Adriene Hill: Of course the Fed has been playing economic defense for a while — both publicly and behind closed doors. Turns out that at the height of the housing crisis, the Fed made as much as a trillion dollars in secret loans to banks. That makes secret loan program was bigger than the TARP bailout. Bloomberg released a report on the loans today.
Marketplace’s Nancy Marshall-Genzer reports.
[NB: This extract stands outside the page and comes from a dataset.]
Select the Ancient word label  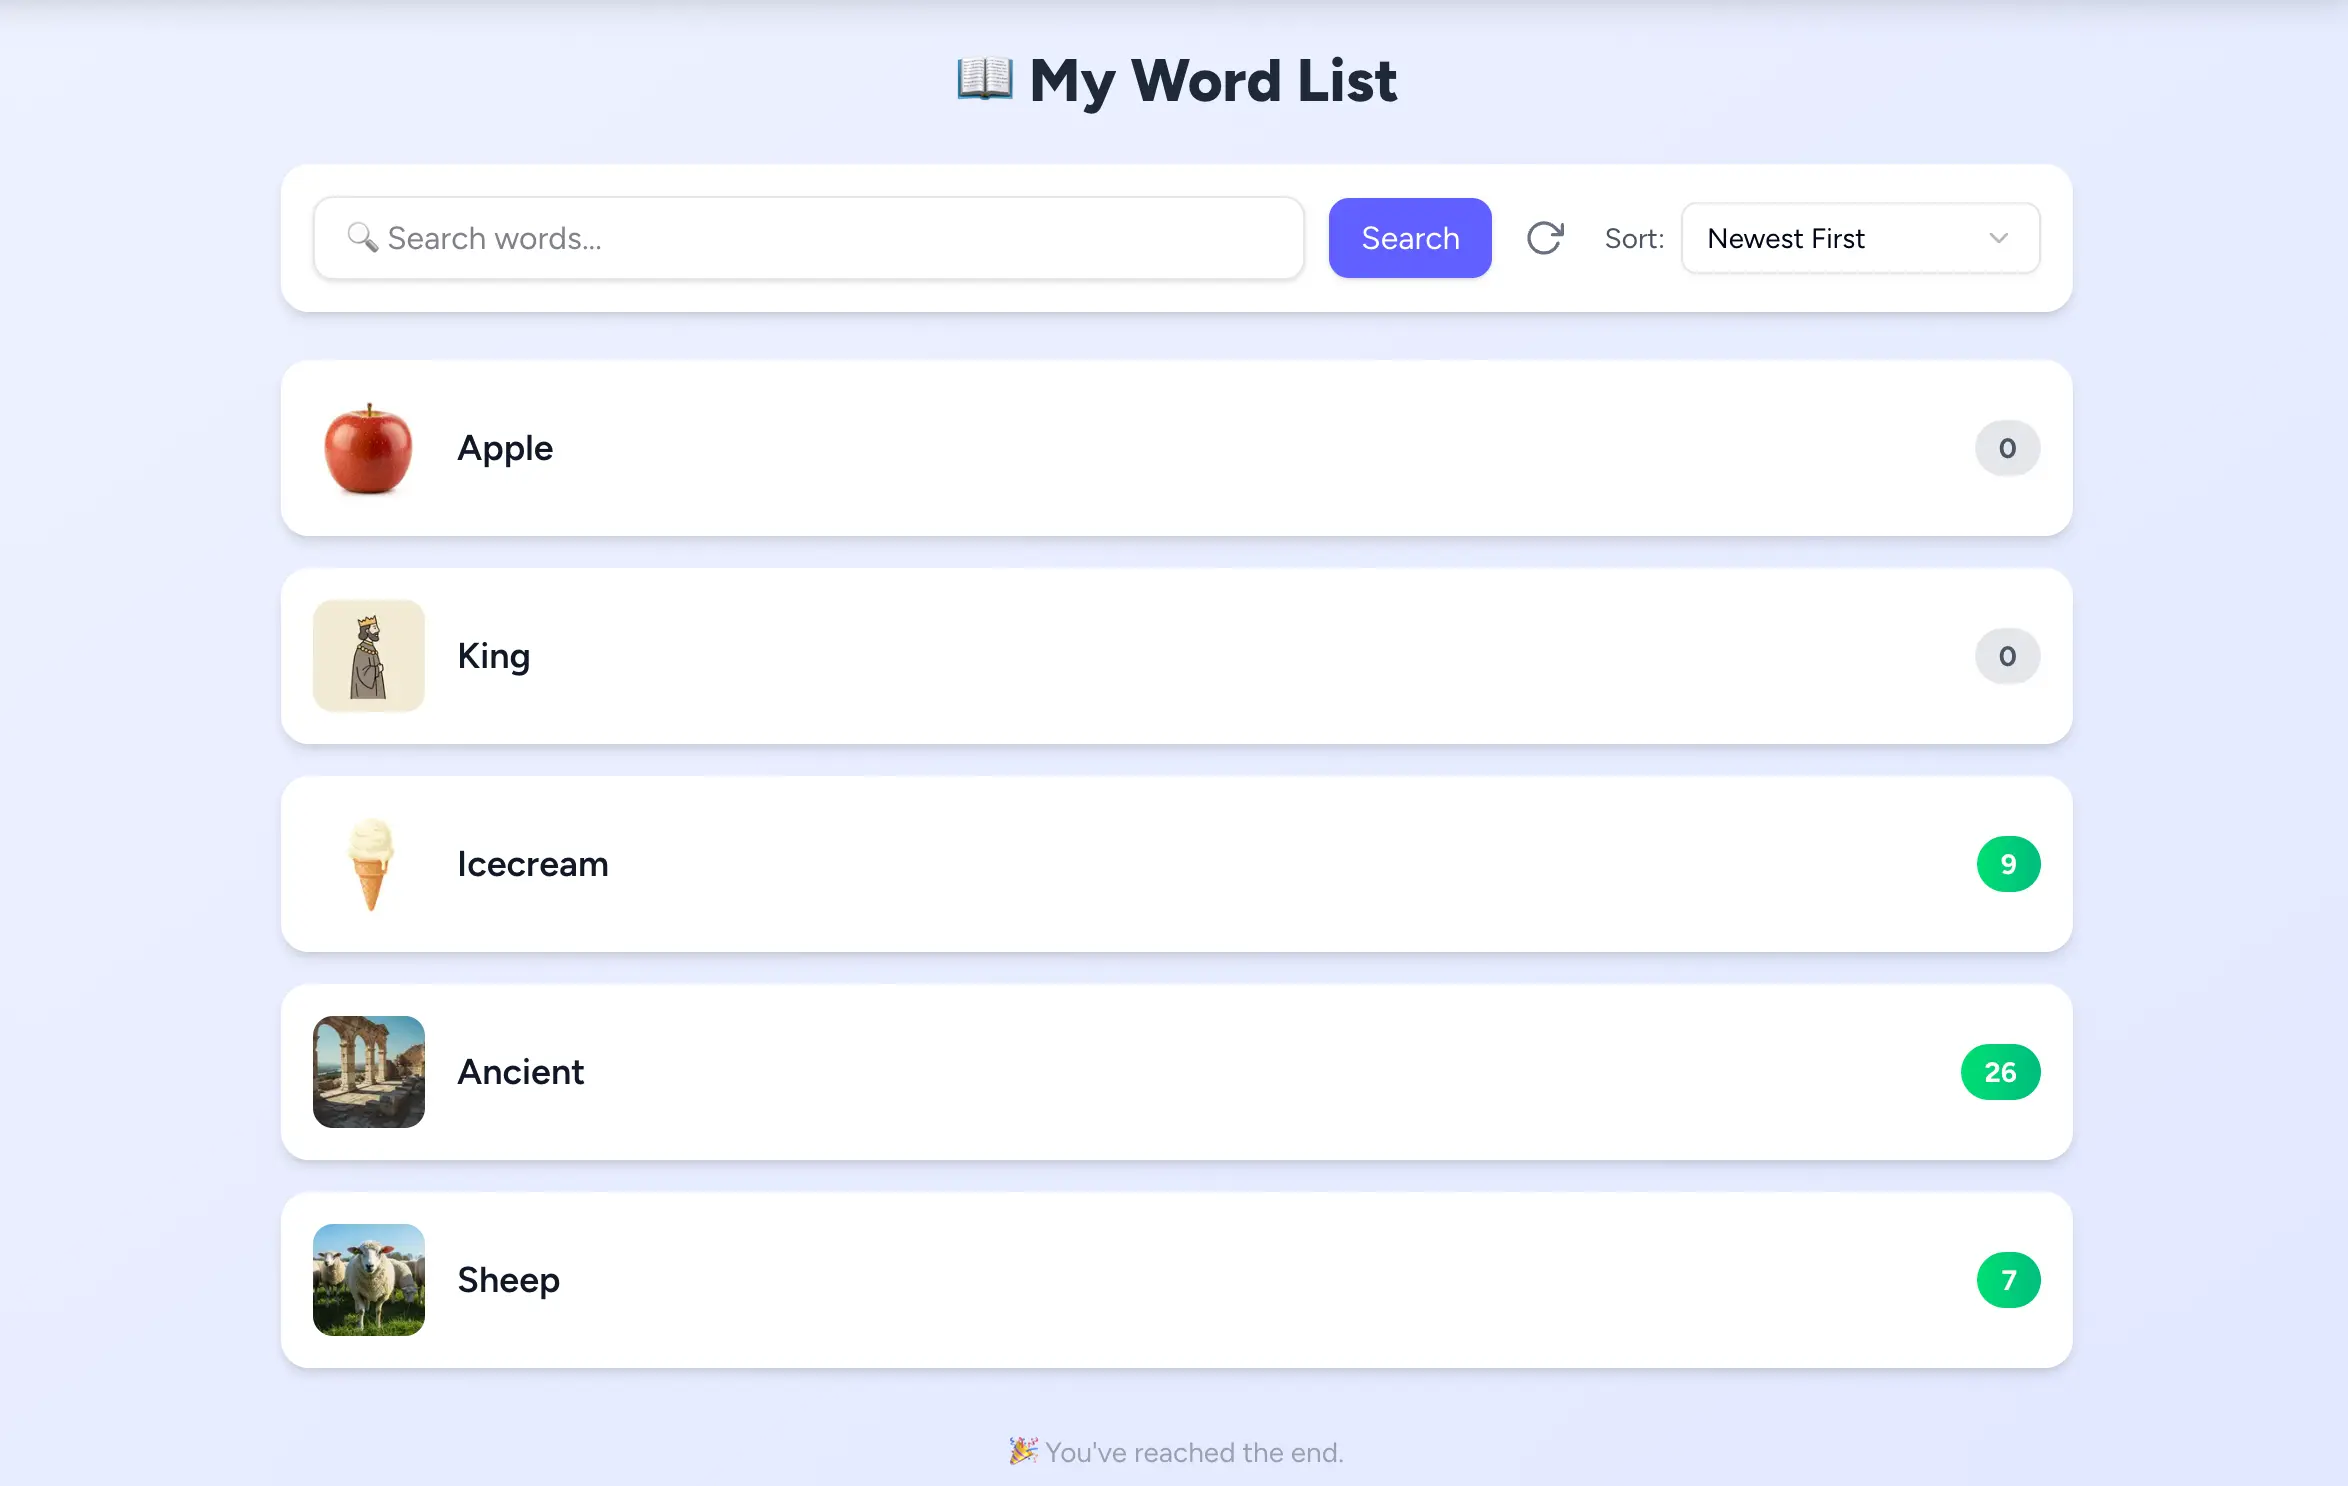pyautogui.click(x=520, y=1072)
Nancy Marshall-Genzer: The loans were supposed to remain a secret. But the Fed was forced to bare all after a freedom of information act request. According to Bloomberg, the Fed lent the most to Morgan Stanley, which got as much as $107 billion; Citigroup got about $99 billion. The Fed changed the rules to make things easier for the banks. It accepted risky collateral to back the loans like junk bonds and stocks. The Fed insists it didn’t lose any money on the emergency, secret loans.
That doesn’t wash with Len Blum, a managing partner at Westwood Capital.
Len Blum: That argument doesn’t ring true to me. It’s like someone saying they went to Las Vegas but it was safe because they won.
Blum says there are better ways to keep banks stable. Chief among them: Require banks to have a bigger stockpile of cash on hand, in case of emergency.
In Washington, I’m Nancy Marshall Genzer for Marketplace.